Task statement:
Once the line with "The width and height of the screenshot is (885, 620)." is found in the data, output it and each following line exactly, up to and including the line with "Task: Toggle the Нравится page like link", and nothing before or after.

Entries shown:
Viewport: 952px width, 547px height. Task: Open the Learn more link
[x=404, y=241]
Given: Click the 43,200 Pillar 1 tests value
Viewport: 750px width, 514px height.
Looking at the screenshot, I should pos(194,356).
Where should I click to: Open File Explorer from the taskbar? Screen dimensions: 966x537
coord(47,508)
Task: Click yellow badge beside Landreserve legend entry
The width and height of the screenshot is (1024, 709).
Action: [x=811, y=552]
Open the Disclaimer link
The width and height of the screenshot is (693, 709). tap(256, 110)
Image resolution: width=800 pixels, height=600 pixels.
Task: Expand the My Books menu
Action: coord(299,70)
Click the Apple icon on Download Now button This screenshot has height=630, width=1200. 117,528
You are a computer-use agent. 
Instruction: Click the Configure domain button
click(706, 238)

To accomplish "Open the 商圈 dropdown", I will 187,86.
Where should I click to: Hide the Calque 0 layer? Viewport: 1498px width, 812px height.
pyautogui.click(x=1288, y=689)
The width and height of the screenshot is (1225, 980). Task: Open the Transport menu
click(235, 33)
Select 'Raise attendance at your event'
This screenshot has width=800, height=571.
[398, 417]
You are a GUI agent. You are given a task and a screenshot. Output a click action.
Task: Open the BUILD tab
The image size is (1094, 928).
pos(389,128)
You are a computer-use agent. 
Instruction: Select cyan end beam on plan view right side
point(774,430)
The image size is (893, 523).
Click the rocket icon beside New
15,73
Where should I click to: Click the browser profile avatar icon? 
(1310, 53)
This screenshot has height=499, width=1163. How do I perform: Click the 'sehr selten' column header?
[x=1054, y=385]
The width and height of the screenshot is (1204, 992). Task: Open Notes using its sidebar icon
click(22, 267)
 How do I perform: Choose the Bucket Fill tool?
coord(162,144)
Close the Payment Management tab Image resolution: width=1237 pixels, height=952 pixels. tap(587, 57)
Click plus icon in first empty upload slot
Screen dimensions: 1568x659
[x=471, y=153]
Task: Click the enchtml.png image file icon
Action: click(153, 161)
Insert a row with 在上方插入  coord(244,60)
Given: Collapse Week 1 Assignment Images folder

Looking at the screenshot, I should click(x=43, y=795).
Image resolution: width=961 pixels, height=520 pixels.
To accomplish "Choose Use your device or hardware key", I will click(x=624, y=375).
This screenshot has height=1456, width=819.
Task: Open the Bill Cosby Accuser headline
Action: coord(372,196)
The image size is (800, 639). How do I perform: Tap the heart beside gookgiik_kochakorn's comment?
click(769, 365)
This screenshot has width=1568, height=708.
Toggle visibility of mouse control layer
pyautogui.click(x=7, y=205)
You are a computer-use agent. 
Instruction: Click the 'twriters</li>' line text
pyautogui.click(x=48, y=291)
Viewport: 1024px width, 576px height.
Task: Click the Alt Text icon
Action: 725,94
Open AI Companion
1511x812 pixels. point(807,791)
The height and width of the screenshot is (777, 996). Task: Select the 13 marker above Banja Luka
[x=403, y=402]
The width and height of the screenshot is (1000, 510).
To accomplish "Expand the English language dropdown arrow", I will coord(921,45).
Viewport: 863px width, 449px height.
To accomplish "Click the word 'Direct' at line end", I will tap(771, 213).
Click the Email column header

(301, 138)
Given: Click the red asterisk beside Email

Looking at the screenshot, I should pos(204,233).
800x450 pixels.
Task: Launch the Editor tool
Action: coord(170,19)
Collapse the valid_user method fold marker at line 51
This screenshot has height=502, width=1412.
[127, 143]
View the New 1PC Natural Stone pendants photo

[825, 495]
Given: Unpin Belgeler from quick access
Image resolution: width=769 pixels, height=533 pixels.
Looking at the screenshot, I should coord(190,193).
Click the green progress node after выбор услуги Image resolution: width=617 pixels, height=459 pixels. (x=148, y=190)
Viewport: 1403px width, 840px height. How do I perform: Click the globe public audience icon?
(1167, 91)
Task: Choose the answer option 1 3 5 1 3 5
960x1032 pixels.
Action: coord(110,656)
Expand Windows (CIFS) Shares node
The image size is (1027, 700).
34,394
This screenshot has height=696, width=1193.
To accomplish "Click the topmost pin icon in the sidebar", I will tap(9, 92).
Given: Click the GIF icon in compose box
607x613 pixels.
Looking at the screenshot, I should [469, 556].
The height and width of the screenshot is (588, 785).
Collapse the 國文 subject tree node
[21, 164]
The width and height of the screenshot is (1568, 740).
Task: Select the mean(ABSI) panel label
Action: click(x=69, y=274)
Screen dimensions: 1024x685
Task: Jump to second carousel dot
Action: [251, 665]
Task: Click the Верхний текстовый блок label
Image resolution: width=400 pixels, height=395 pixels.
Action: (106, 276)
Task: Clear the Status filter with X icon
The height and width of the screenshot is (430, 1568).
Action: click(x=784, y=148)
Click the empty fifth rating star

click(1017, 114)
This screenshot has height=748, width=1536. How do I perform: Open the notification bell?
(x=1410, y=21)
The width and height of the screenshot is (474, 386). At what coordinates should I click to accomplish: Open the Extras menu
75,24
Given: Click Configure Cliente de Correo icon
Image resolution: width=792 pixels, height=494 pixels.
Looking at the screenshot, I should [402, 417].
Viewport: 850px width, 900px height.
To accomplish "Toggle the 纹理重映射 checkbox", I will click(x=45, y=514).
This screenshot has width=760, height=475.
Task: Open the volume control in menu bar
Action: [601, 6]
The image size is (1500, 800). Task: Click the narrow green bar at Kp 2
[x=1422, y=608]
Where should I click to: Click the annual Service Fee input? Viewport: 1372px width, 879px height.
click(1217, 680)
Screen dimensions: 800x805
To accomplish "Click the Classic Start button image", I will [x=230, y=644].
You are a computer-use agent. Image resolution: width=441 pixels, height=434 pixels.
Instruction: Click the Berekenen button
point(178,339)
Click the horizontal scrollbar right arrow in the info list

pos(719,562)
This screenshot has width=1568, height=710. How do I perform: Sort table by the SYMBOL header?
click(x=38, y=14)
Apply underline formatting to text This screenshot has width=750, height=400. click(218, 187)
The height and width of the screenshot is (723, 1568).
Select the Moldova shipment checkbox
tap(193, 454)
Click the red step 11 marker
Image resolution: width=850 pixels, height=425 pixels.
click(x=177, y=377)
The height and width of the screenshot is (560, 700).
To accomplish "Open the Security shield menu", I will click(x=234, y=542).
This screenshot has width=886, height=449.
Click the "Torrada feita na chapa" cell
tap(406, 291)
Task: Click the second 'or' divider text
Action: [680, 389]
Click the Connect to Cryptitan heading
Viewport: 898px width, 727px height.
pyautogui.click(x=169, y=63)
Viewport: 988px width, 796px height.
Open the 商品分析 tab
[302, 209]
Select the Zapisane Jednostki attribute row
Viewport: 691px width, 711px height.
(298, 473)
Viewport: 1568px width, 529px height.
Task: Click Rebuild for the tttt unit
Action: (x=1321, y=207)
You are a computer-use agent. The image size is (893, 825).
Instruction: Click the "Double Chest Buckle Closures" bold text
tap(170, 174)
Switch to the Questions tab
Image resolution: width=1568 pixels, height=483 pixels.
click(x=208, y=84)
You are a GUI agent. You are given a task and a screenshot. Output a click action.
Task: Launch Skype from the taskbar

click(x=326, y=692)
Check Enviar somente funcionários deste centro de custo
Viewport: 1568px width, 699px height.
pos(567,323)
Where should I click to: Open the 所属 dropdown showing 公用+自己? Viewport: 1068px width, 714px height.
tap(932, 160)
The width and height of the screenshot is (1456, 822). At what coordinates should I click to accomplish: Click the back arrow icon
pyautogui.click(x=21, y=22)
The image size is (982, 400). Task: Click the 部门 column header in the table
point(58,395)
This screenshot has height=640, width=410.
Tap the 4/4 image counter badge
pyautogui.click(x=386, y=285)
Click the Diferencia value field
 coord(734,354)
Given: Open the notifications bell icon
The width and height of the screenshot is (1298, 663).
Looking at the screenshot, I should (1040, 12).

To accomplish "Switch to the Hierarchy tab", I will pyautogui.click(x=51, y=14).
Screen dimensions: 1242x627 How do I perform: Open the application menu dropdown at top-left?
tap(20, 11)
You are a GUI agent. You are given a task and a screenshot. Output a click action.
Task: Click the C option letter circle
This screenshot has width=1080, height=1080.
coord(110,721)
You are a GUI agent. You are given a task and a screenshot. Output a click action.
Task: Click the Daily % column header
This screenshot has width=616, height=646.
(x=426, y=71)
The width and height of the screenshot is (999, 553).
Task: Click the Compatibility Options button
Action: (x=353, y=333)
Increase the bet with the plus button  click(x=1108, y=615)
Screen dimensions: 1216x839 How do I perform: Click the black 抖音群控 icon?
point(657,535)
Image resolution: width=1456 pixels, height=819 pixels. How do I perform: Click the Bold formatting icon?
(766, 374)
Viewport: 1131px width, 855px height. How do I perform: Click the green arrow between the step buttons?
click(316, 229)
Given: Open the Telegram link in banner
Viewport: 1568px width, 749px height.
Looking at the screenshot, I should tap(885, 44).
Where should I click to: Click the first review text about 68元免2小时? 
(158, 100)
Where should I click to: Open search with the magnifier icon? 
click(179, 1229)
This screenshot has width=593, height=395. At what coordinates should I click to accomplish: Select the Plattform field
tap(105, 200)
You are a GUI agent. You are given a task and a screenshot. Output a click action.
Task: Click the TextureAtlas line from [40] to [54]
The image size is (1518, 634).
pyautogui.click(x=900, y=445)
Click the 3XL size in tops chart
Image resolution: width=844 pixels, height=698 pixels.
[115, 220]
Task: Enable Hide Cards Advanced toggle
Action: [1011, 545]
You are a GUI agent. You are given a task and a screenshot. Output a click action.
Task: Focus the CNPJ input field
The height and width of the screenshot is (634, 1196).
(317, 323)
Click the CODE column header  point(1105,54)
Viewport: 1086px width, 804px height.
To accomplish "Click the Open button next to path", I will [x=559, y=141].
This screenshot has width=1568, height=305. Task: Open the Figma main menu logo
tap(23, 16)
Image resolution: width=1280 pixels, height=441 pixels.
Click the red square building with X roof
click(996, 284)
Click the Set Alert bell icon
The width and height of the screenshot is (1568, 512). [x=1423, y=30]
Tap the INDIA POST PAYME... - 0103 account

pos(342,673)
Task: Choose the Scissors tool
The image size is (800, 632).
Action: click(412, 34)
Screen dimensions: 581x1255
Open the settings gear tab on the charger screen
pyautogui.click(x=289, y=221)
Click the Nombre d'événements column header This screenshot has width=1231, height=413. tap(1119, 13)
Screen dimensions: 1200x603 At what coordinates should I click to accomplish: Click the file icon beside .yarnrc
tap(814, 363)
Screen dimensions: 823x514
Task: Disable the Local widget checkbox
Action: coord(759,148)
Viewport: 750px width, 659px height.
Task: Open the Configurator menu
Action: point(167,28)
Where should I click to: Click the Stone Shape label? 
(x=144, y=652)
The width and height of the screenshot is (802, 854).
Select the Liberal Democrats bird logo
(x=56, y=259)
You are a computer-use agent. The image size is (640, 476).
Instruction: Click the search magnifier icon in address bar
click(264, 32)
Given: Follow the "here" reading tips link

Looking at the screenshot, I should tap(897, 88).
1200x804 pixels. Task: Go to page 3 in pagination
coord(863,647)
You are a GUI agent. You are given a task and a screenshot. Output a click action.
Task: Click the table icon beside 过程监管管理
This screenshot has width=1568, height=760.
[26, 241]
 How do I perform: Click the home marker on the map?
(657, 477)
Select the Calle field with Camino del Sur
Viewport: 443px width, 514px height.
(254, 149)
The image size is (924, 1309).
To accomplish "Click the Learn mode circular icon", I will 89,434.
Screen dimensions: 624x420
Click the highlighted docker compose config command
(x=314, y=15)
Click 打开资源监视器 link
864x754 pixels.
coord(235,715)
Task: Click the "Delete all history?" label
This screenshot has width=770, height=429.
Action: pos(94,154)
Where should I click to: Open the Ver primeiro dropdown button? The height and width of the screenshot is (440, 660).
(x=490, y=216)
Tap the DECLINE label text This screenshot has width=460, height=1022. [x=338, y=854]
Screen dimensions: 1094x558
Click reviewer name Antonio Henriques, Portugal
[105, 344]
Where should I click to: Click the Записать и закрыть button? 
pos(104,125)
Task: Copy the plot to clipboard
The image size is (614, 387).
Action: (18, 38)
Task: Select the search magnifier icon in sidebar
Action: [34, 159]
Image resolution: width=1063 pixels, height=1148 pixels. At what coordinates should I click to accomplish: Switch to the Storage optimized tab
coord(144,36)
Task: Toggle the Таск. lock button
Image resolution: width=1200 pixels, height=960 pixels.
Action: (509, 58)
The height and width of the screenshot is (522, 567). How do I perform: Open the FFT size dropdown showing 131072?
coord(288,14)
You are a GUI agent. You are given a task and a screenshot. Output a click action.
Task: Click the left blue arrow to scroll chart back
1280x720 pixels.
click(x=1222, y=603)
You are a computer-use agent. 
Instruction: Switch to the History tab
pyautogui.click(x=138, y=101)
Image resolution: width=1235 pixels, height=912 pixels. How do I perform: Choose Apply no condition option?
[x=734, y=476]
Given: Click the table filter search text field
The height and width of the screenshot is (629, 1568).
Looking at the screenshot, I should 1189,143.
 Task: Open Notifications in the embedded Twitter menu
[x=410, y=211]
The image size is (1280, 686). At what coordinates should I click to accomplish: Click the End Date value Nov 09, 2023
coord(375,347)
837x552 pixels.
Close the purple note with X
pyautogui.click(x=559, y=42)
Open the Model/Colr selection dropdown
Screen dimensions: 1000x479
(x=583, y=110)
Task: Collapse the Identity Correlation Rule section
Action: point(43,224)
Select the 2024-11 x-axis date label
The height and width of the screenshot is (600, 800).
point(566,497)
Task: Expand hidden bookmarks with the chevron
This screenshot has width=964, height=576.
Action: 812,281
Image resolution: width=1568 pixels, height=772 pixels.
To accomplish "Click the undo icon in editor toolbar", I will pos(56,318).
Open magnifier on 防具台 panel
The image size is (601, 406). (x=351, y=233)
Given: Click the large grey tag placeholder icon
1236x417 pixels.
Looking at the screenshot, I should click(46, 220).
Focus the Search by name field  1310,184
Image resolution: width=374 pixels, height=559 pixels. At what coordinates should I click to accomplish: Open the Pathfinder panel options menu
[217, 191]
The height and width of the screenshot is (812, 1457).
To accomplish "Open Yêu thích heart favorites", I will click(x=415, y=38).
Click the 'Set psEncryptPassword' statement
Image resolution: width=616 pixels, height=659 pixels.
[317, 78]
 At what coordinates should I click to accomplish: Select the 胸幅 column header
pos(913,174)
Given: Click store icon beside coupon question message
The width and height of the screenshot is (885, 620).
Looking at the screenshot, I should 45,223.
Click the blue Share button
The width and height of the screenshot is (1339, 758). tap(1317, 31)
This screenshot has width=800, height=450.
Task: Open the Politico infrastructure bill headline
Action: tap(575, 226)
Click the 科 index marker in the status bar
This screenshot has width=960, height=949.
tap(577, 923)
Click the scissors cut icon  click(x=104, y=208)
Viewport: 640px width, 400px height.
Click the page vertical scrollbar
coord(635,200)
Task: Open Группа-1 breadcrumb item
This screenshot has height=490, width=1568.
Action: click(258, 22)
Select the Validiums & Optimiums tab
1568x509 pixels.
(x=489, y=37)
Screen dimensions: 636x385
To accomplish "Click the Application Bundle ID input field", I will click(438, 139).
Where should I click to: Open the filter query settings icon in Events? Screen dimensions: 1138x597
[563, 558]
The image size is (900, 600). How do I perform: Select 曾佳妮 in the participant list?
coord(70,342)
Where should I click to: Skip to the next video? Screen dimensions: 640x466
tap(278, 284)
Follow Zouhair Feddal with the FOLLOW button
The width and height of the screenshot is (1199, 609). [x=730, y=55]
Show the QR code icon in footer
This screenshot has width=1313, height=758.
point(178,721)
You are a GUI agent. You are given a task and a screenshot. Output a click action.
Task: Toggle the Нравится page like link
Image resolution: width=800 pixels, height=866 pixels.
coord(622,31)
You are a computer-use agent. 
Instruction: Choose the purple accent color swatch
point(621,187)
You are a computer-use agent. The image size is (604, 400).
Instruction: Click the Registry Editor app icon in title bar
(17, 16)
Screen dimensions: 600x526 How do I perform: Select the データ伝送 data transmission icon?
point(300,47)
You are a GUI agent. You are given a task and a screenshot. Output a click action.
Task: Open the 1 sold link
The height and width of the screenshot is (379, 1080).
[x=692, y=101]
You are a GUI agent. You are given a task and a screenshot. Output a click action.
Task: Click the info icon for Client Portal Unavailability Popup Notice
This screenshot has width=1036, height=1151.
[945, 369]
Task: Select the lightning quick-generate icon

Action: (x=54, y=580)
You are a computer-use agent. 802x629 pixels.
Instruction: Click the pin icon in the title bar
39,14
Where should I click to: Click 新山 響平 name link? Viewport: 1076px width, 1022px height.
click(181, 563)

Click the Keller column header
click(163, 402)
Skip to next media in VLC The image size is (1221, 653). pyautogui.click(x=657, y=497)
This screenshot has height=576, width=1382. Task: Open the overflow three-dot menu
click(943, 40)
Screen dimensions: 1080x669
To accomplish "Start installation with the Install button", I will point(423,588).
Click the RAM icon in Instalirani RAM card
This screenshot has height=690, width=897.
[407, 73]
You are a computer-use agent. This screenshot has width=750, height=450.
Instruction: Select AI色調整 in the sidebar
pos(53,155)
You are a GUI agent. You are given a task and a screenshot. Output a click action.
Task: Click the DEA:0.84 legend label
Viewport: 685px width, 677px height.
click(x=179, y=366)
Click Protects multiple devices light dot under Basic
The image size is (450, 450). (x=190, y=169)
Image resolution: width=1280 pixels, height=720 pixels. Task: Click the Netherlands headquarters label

Worked solution:
The width and height of the screenshot is (885, 620).
Looking at the screenshot, I should 45,223.
Click the blue Share button
The width and height of the screenshot is (1339, 758). tap(1317, 31)
This screenshot has width=800, height=450.
Task: Open the Politico infrastructure bill headline
Action: tap(575, 226)
Click the 科 index marker in the status bar
This screenshot has width=960, height=949.
tap(577, 923)
Click the scissors cut icon  click(x=104, y=208)
Viewport: 640px width, 400px height.
Click the page vertical scrollbar
coord(635,200)
Task: Open Группа-1 breadcrumb item
This screenshot has height=490, width=1568.
Action: click(258, 22)
Select the Validiums & Optimiums tab
1568x509 pixels.
(x=489, y=37)
Screen dimensions: 636x385
To accomplish "Click the Application Bundle ID input field", I will click(438, 139).
Where should I click to: Open the filter query settings icon in Events? Screen dimensions: 1138x597
[563, 558]
The image size is (900, 600). How do I perform: Select 曾佳妮 in the participant list?
coord(70,342)
Where should I click to: Skip to the next video? Screen dimensions: 640x466
tap(278, 284)
Follow Zouhair Feddal with the FOLLOW button
The width and height of the screenshot is (1199, 609). [x=730, y=55]
Show the QR code icon in footer
This screenshot has width=1313, height=758.
point(178,721)
You are a GUI agent. You are given a task and a screenshot. Output a click action.
Task: Toggle the Нравится page like link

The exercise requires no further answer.